### Exercise requirements
Emit an exact copy of the lines running from the start of the records to the line containing "Task: Click the orange Save button in dialog", both included.

=== Section Start ===

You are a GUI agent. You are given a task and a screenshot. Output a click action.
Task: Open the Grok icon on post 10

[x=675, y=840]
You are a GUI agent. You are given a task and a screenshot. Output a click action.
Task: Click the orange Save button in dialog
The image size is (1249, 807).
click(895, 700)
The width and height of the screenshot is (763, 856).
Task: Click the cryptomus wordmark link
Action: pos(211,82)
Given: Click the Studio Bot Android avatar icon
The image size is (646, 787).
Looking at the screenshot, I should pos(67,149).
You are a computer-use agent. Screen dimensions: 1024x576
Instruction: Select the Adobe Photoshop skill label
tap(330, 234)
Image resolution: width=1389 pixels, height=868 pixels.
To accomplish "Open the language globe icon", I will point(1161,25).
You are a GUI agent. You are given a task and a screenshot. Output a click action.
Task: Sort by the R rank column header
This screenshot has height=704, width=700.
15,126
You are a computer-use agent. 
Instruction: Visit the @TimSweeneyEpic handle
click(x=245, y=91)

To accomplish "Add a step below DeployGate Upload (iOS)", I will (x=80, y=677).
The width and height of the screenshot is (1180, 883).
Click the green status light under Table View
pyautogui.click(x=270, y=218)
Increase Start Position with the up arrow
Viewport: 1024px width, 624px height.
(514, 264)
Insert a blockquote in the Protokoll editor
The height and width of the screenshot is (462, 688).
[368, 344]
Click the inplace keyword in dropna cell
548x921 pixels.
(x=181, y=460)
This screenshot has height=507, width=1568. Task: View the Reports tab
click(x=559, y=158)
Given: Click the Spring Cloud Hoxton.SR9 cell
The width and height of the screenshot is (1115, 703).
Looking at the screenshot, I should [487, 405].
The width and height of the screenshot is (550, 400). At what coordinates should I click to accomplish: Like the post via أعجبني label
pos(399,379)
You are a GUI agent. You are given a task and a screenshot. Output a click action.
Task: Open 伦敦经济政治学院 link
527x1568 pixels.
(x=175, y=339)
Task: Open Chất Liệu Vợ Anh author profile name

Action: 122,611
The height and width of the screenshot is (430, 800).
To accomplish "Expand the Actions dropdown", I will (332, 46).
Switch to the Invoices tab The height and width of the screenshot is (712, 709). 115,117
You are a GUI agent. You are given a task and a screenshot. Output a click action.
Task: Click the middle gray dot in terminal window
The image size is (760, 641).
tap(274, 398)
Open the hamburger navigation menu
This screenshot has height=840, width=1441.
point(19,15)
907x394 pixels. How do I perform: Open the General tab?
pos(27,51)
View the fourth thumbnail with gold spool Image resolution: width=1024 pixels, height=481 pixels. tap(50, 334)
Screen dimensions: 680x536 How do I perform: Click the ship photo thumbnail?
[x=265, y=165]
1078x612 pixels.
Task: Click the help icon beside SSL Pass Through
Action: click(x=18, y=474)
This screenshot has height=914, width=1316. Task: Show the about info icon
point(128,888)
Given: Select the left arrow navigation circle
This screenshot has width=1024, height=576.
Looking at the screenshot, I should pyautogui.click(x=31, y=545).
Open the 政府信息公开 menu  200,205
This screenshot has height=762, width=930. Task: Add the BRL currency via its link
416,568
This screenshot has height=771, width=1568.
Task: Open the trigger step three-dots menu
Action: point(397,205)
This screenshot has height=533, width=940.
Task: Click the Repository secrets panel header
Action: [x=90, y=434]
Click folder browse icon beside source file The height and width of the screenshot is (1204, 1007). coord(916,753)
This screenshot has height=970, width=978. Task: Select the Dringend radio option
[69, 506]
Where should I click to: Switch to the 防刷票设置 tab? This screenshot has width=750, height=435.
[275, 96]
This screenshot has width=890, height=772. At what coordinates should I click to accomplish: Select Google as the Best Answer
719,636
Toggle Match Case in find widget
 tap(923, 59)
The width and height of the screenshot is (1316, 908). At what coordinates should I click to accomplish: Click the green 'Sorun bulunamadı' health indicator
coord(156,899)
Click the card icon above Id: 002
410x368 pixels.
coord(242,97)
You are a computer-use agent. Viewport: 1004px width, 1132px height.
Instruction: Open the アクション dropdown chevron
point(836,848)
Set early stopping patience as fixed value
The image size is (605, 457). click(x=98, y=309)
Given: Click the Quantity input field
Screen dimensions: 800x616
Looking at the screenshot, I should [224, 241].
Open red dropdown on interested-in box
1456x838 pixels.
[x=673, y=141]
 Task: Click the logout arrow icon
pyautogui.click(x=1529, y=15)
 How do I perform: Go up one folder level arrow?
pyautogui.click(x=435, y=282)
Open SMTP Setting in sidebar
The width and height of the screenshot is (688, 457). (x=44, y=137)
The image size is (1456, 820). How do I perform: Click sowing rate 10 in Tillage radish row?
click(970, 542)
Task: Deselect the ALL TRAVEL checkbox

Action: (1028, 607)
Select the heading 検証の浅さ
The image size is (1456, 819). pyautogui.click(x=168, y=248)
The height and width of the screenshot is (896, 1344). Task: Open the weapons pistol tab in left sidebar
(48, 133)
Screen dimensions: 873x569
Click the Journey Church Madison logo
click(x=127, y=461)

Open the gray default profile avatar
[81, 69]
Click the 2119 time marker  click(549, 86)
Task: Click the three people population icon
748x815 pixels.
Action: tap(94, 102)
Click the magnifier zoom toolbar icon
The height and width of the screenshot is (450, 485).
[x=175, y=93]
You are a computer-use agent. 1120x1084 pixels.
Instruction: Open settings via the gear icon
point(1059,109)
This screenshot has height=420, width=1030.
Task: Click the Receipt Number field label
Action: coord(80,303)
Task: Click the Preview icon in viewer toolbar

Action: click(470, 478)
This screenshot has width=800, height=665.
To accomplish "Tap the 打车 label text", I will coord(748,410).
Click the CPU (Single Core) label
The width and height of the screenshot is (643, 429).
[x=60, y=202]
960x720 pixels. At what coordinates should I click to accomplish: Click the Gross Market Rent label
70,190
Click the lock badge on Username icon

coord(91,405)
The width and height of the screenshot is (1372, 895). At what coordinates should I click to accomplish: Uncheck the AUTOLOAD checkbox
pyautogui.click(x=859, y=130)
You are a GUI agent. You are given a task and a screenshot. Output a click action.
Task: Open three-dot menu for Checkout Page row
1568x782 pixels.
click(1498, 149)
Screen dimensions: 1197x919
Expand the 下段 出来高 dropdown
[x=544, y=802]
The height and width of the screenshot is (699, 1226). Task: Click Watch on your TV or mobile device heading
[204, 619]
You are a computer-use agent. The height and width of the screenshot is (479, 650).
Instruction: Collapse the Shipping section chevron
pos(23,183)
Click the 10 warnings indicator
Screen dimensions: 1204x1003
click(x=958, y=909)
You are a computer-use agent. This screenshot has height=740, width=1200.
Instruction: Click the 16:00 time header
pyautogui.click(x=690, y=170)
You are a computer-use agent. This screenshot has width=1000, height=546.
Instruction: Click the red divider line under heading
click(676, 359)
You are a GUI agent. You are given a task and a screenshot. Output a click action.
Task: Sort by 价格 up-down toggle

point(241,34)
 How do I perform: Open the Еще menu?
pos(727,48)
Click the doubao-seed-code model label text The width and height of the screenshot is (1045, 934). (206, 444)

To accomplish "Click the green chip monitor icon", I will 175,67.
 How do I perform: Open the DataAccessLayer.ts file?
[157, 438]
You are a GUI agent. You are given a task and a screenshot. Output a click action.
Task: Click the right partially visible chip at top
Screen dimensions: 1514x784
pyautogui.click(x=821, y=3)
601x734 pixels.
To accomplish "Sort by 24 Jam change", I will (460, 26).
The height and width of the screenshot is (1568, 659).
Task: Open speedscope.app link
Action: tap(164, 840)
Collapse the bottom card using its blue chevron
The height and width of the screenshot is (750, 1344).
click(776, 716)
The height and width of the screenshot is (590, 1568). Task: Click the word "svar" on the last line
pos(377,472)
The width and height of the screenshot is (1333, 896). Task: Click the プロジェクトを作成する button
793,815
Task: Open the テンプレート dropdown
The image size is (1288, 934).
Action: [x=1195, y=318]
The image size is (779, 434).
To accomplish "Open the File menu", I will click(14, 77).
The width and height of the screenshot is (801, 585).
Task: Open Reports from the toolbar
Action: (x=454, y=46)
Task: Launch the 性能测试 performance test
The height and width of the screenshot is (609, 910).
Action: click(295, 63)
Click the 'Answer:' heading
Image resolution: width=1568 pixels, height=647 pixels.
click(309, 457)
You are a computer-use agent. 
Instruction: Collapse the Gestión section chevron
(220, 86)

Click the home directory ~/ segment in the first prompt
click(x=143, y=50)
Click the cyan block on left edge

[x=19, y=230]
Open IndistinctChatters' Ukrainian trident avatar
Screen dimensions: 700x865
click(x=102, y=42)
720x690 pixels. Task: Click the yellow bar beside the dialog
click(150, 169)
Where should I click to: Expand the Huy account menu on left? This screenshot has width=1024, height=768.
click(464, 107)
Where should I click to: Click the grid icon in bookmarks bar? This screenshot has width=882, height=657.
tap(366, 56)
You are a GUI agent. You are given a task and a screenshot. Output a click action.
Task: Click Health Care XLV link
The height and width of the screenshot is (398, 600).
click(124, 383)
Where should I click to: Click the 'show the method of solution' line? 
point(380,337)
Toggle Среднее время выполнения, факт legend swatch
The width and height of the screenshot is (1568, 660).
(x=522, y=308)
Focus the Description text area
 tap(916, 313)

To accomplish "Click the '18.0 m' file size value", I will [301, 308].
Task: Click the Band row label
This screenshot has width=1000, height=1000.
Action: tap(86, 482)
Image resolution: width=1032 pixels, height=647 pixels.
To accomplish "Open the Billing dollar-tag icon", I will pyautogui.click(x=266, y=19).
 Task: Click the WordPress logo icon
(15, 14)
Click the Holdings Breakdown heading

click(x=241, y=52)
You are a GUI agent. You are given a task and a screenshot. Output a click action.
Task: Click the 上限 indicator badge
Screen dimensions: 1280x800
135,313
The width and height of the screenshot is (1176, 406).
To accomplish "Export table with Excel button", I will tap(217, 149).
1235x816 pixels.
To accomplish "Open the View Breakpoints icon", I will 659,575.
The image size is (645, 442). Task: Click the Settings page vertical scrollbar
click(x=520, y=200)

=== Section End ===

### Result for this task
You are a GUI agent. You are given a task and a screenshot. Output a click action.
Task: Open the Grok icon on post 10

[x=675, y=840]
You are a GUI agent. You are given a task and a screenshot. Output a click action.
Task: Click the orange Save button in dialog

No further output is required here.